UK Govt Advises Brits to Avoid Calais, Migrant Crisis Worsens

The Associated Press
The Associated Press

The British government has issued advice to travellers to avoid the major port city of Calais and the main routes between the United Kingdom and Europe as migrants continue to disrupt services, violence intensifies, and delays grow.

In an extraordinary indictment of the deteriorating security situation in Calais, official UK Foreign Office advice suggests travellers make alternate plans when travelling to and from Britain, switching from the fast Eurotunnel shuttle and Calais ferry services to longer distance ferries, which can take over seven hours.

The French port is now so routinely delayed police in the south-east of England have had to put Operation Stack, the emergency response to channel congestion, into practice over twenty times in just three months, reports the Daily Mail.

Transforming the main arterial road leading to the port of Dover into a massive stationary lorry park, Operation Stack causes considerable hardship to those living in proximity to the affected roads, as they are effectively put under siege.

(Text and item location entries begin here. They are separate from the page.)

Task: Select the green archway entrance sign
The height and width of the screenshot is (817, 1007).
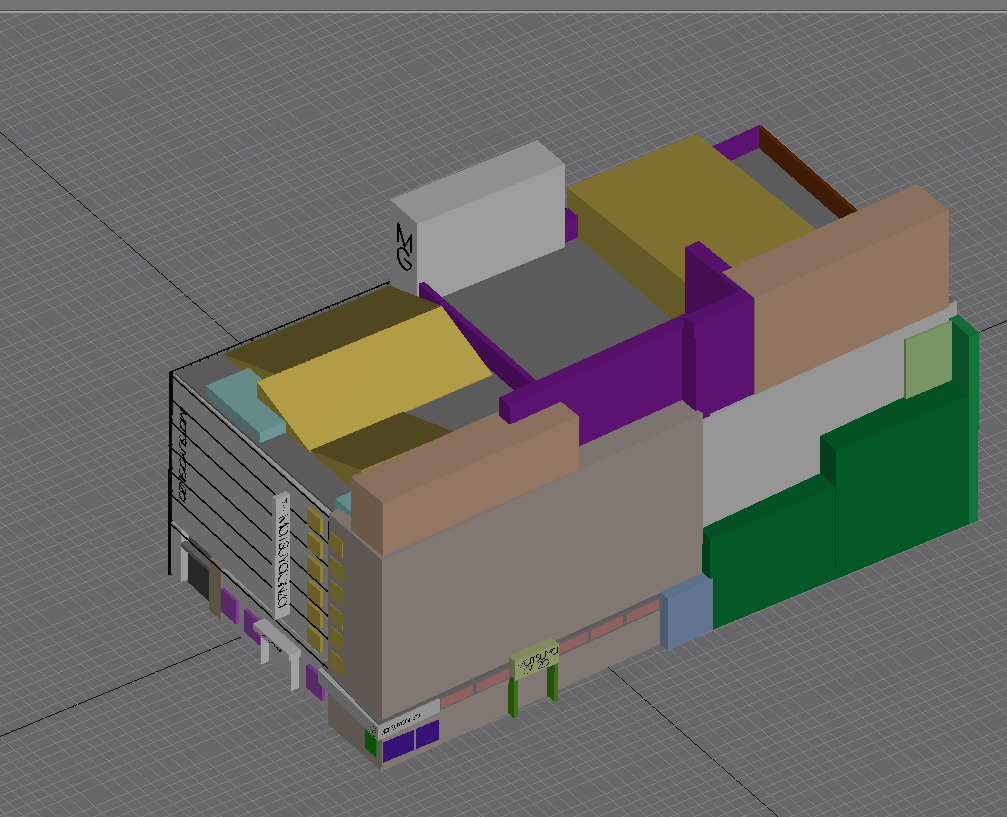Action: coord(534,662)
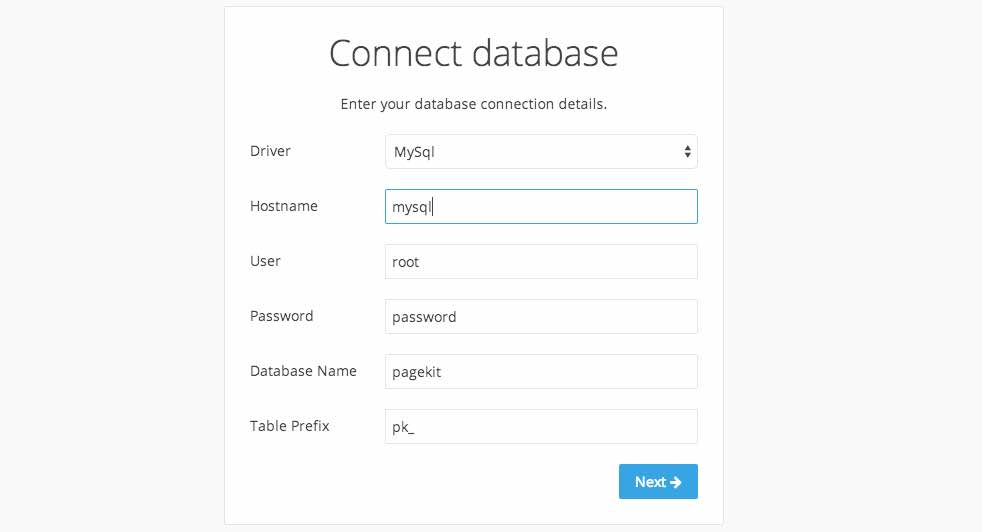
Task: Click into the User field containing root
Action: point(541,262)
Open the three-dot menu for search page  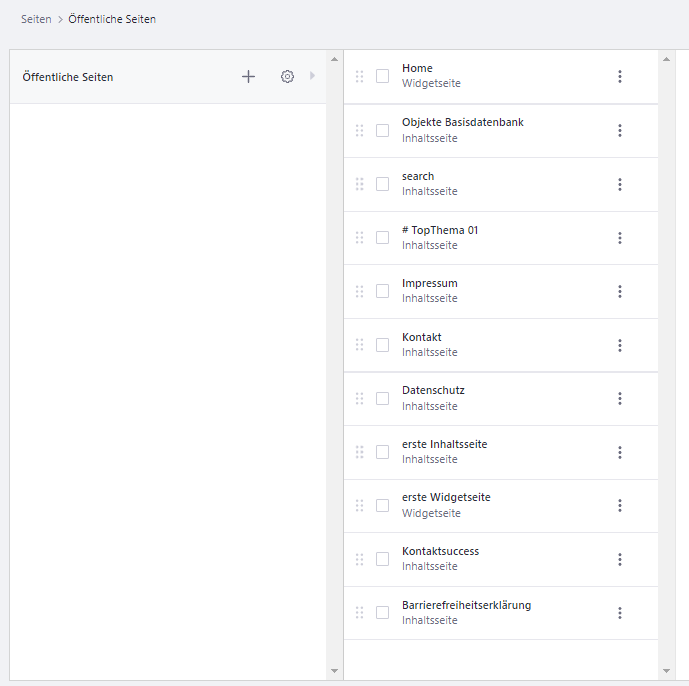(620, 185)
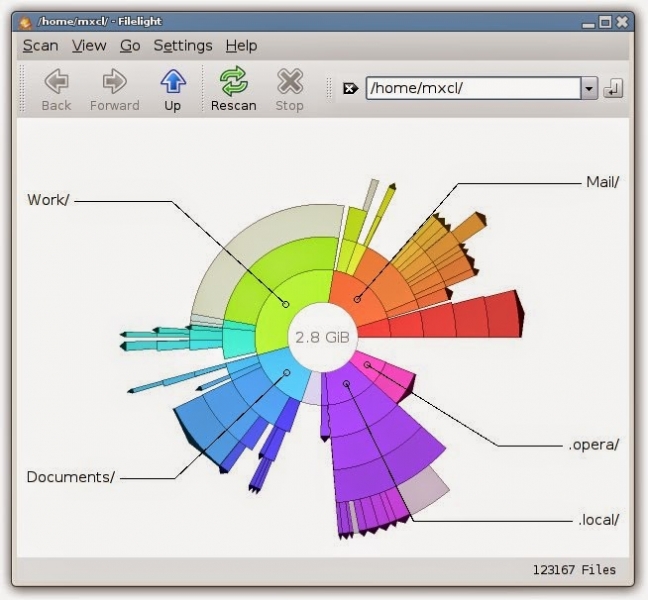Click the Forward arrow toolbar icon
The width and height of the screenshot is (648, 600).
115,82
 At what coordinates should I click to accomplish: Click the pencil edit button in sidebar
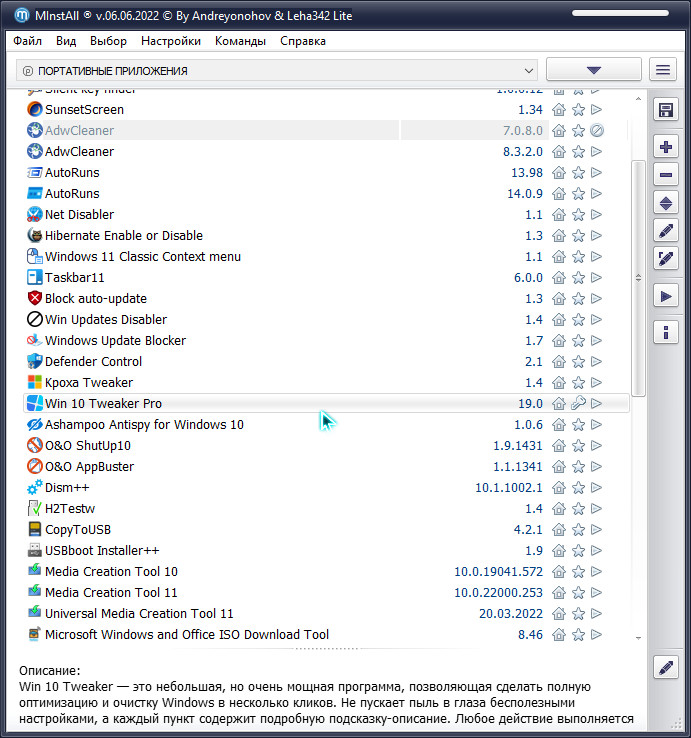click(x=666, y=230)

A combination of industrial unrest as hauliers and farmers blockade major French roads – and the Pas-De-Calais – has only worked to the advantage of the estimated 6,000 illegal migrants encamped in the town. As heavy, if not stationary traffic has flowed into the port ready to travel to the United Kingdom, migrant smuggling gangs have leapt on the opportunity to climb aboard lorries and stow away in containers with less risk to life and limb.

Not that this entirely removes risk – even while moving slowly, freight trains are lethal. As hundreds of illegals lay siege to the Calais Euro Tunnel secure zone every night – seen here as recently as the early hours of this morning – it is near inevitable some will get through to the trains – where yet more will inevitably be killed. Two died on one night alone last week, with one of the bodies not found on the roof of a train until it had already travelled all the way to England through the tunnel.

Until they resumed services this morning, ferry operator DFDS’s customers had little choice but to divert, as the government recommends. The operator had suspended all services to the port twice in the past week and diverted its ships to other towns after one of its ferries was fired upon in a dispute at the weekend.

The DFDS ship was fired upon a number of times by assailants armed with flare-firing Very pistols and hit once – a grave breach of security. Although it is not presently known who was attacking the ship, it is possible the action was taken by militant elements within rival company MyFerryLink, and police are now investigating.

Services resumed this morning after emergency talks with the port authority and the other companies yesterday. French secretary of state for transport Alain Vidalies called the meeting to outline a ‘secret peace plan’ for the port.

Having brought the warring operators to the bargaining table, all that remains to be seen now is the Calais illegal migrant problem.